[Work order]:
Range to output from the entries below: the line containing "Click green checkmark icon for Type step" through the line containing "1200x904 pixels.". Set it down exactly, ends included, nothing else.
:: Records for this task ::
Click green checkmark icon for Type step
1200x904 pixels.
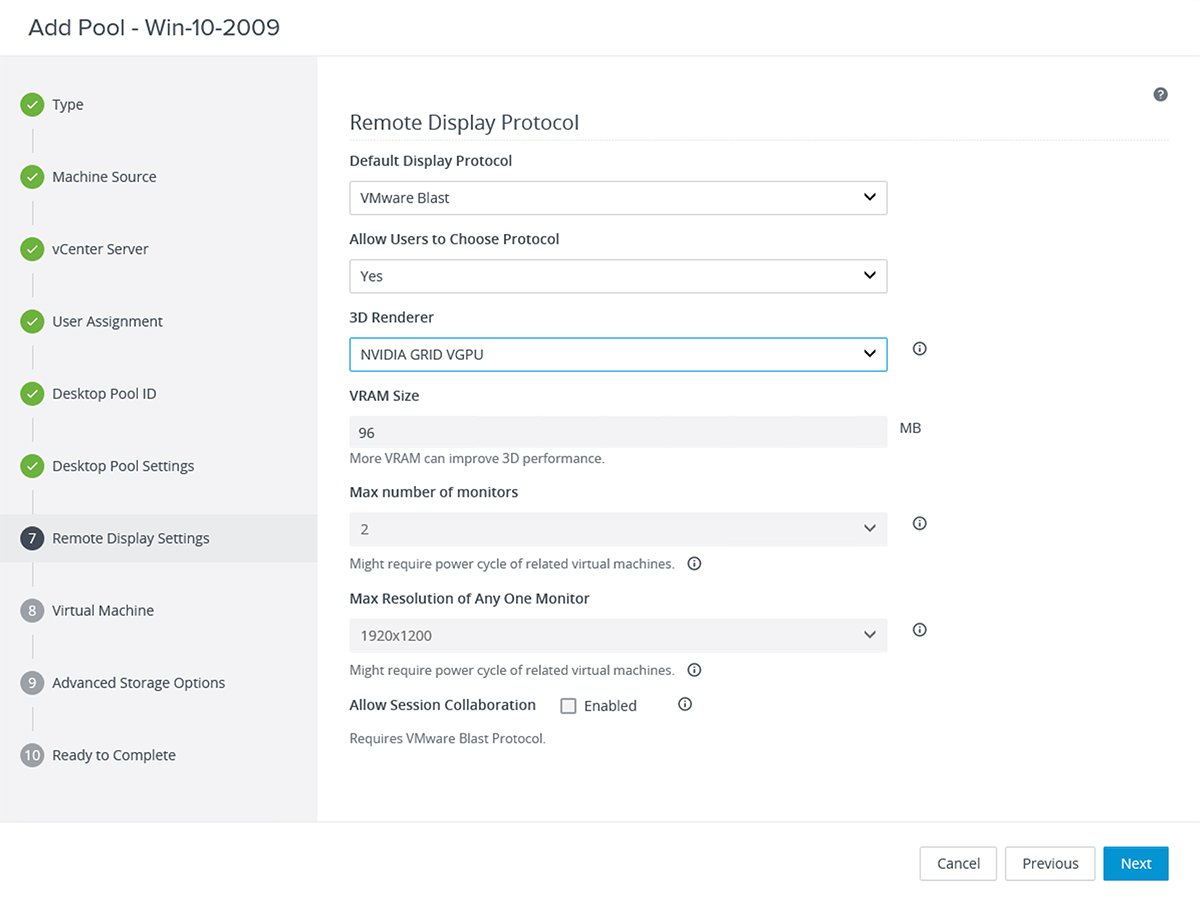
:::
:: Records for this task ::
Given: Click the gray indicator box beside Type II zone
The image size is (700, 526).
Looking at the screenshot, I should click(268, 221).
:::
[Exercise output]:
Click green checkmark icon for Type step
1200x904 pixels.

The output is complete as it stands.